I legali della famiglia De Pedis: indagare la Minardi

«Ancora una volta assistiamo alla ennesima violazione del segreto investigativo nell'ambito della vicenda»

ROMA - «Se la Minardi è così attendibile come ritiene la Procura di Roma, non è dato di capire perché non sia stata ancora iscritta a registro indagati, avendo la stessa confessato di aver partecipato quantomeno al presunto sequestro». A chiederselo sono gli avvocati Maurilio Prioreschi e Lorenzo Radogna, che assistono i familiari di Enrico De Pedis.

Rispetto agli ultimi sviluppi dell'inchiesta sulla scomparsa di Emanuela Orlandi, i penalisti spiegano: «Ancora una volta assistiamo alla ennesima violazione del segreto investigativo nell'ambito della vicenda». E poi aggiungono: «Il signor Sergio Virtù (indagato per il sequestro, ndr) era stato appena interrogato dalla Procura di Roma e già ieri sera tutte le agenzie di stampa ne riportavano le dichiarazioni».

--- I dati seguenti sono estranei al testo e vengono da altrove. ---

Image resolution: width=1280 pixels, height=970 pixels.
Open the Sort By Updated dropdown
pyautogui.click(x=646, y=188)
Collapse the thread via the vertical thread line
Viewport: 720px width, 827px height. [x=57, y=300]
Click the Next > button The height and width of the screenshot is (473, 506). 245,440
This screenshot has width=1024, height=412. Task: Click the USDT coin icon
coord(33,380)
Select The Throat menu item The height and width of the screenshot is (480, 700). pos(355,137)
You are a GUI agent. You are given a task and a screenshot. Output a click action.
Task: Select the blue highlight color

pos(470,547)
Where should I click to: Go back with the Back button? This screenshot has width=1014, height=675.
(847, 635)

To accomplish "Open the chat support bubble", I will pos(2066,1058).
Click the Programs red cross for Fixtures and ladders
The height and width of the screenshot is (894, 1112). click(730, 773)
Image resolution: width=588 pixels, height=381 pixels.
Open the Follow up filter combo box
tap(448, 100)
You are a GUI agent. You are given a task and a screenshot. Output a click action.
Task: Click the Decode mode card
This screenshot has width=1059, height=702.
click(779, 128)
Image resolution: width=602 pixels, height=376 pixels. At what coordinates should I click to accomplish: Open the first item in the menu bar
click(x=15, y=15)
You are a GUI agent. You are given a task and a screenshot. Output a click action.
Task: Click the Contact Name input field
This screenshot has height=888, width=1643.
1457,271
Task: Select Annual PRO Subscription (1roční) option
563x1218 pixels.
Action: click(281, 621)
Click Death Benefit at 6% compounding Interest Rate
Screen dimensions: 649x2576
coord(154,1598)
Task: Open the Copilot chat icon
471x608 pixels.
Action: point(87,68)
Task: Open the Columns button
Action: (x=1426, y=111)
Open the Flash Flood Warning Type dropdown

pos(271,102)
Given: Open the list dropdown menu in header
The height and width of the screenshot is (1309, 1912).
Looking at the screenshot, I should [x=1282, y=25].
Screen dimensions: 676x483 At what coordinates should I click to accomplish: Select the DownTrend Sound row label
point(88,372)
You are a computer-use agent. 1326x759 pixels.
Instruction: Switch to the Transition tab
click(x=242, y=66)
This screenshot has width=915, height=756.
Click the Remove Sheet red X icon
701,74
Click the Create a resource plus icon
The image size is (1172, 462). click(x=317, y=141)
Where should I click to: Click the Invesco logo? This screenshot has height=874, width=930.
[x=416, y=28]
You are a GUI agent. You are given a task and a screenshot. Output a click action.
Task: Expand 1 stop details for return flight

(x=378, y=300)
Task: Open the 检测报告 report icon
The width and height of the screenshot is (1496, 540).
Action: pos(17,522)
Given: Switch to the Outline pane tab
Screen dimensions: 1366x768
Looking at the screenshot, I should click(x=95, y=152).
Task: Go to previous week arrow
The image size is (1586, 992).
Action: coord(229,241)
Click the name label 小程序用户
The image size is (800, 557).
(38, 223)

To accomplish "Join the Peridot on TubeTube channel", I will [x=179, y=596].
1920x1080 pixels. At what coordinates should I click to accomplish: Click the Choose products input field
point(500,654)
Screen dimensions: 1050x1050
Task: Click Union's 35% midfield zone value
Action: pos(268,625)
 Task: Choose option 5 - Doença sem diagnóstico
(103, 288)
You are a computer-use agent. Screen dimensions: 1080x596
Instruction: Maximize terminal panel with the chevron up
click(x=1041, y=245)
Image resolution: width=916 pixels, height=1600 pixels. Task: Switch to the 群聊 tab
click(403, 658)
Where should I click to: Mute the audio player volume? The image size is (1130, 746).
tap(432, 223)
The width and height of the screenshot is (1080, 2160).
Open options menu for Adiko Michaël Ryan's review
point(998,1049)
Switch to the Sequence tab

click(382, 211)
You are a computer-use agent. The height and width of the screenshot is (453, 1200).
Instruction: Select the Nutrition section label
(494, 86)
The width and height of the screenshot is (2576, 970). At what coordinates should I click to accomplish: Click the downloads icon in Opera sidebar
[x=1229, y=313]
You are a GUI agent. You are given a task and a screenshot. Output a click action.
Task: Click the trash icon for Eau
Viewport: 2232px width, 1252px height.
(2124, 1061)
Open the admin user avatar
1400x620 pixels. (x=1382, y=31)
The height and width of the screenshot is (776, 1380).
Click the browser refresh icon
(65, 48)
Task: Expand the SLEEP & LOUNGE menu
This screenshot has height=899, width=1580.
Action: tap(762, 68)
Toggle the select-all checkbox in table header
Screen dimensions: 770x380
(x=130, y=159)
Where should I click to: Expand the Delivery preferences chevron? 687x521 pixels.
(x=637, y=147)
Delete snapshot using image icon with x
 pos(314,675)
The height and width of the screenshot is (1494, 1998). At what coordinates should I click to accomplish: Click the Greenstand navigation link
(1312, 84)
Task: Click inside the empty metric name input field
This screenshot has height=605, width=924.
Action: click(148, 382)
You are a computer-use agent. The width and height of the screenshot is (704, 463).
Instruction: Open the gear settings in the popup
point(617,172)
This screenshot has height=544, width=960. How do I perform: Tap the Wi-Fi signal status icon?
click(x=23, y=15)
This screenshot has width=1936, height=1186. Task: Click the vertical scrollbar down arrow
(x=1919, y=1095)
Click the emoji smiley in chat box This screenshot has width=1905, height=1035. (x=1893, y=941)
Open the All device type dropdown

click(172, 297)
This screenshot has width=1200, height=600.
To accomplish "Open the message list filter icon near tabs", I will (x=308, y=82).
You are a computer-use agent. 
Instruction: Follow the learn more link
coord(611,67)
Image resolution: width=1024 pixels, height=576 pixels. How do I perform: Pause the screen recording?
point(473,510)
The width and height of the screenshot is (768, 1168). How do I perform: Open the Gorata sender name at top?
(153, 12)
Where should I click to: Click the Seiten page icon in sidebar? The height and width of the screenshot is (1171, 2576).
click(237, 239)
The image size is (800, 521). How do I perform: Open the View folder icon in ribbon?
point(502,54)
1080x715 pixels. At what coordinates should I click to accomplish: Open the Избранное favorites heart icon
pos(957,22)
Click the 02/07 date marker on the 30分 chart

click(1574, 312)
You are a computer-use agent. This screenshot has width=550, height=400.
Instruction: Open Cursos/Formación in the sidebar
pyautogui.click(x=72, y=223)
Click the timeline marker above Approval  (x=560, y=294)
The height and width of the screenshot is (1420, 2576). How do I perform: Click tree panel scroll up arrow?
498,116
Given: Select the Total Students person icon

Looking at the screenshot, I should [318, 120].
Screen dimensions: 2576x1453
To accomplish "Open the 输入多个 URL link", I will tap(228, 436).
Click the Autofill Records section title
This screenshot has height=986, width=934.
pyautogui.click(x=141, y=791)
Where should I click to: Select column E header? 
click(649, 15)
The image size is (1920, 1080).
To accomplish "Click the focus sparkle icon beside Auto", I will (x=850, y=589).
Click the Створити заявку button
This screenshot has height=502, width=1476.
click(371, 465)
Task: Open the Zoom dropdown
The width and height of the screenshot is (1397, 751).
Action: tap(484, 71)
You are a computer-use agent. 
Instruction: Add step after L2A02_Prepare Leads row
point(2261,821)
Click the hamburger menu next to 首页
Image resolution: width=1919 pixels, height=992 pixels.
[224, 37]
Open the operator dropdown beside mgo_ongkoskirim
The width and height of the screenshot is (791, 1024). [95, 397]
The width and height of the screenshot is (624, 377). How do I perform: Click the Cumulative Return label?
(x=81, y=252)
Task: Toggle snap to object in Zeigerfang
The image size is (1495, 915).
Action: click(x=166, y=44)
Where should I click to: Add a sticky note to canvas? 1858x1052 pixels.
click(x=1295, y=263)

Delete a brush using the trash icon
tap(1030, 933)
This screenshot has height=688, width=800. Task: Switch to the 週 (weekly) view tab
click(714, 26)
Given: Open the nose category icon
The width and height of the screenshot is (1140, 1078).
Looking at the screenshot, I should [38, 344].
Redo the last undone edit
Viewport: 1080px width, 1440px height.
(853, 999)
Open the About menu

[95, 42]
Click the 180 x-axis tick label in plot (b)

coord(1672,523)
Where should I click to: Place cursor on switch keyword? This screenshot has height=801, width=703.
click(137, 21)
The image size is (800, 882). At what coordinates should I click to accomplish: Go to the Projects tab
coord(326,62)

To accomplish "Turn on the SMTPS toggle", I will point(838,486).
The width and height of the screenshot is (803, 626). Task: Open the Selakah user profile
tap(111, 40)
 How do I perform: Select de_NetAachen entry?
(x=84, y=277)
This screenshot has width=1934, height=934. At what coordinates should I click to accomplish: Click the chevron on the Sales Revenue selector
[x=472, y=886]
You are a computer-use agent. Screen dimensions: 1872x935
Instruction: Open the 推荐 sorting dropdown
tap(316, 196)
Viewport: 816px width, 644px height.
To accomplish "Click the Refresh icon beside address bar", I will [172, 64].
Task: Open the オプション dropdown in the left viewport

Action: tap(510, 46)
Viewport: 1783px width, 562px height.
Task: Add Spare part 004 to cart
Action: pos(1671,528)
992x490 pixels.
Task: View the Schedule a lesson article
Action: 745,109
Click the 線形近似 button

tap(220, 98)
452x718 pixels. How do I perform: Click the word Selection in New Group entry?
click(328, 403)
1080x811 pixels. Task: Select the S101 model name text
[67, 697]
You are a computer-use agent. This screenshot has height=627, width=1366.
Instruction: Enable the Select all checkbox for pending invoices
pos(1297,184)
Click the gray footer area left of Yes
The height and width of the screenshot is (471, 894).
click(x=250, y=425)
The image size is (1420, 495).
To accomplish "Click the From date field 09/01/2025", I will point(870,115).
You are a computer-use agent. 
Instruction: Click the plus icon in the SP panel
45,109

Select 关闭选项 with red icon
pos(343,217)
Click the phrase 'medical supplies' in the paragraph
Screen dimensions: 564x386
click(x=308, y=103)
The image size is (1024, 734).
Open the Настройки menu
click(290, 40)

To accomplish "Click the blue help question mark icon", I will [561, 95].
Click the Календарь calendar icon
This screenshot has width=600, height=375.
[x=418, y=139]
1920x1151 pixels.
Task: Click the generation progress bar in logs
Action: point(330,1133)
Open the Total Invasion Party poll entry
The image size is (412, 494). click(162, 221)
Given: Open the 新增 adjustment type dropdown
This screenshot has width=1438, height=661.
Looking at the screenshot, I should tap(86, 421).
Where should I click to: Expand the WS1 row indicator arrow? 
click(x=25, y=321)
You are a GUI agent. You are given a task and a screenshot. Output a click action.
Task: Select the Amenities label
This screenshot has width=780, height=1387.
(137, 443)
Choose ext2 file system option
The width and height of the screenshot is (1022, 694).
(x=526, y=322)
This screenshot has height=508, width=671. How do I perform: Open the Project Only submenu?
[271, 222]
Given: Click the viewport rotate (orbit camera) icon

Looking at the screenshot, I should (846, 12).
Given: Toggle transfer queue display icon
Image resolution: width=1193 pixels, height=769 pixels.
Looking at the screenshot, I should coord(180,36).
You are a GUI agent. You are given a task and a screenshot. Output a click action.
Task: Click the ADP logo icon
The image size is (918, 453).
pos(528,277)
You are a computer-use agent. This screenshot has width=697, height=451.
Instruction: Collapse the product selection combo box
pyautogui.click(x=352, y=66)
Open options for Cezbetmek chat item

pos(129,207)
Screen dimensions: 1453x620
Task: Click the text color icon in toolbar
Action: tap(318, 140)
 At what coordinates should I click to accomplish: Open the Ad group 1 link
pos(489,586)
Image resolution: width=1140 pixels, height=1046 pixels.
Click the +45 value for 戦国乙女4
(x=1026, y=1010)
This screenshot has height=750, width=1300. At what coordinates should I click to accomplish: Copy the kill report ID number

«La cosa non ci meraviglia più di tanto perché quella della violazione dell'obbligo del segreto è una costante di questa indagine e, con ogni probabilità, l'unico dato certo ed incontrovertibile - sottolineano Prioreschi e Radogna - Non possiamo non rilevare che la notizia della presunta svolta nell'indagine avviene dopo che la famiglia De Pedis ha presentato, presso la Procura della Repubblica di Perugia, un dettagliato e documentato esposto sulla vicenda».

Insomma «la ulteriore fuga di notizie rende ancor più attuale e fondato quanto denunciato dai familiari di Enrico De Pedis, i quali, certi della assoluta estraneità del loro congiunto a qualsiasi ipotesi riguardante la vicenda Orlandi, auspicano che la autorità giudiziaria di Perugia effettui tutti gli accertamenti da essi stessi richiesti. Ciò anche al fine di verificare se dietro il presunto coinvolgimento di Enrico De Pedis non si nasconda un tentativo di depistaggio ovvero una mera speculazione mediatica».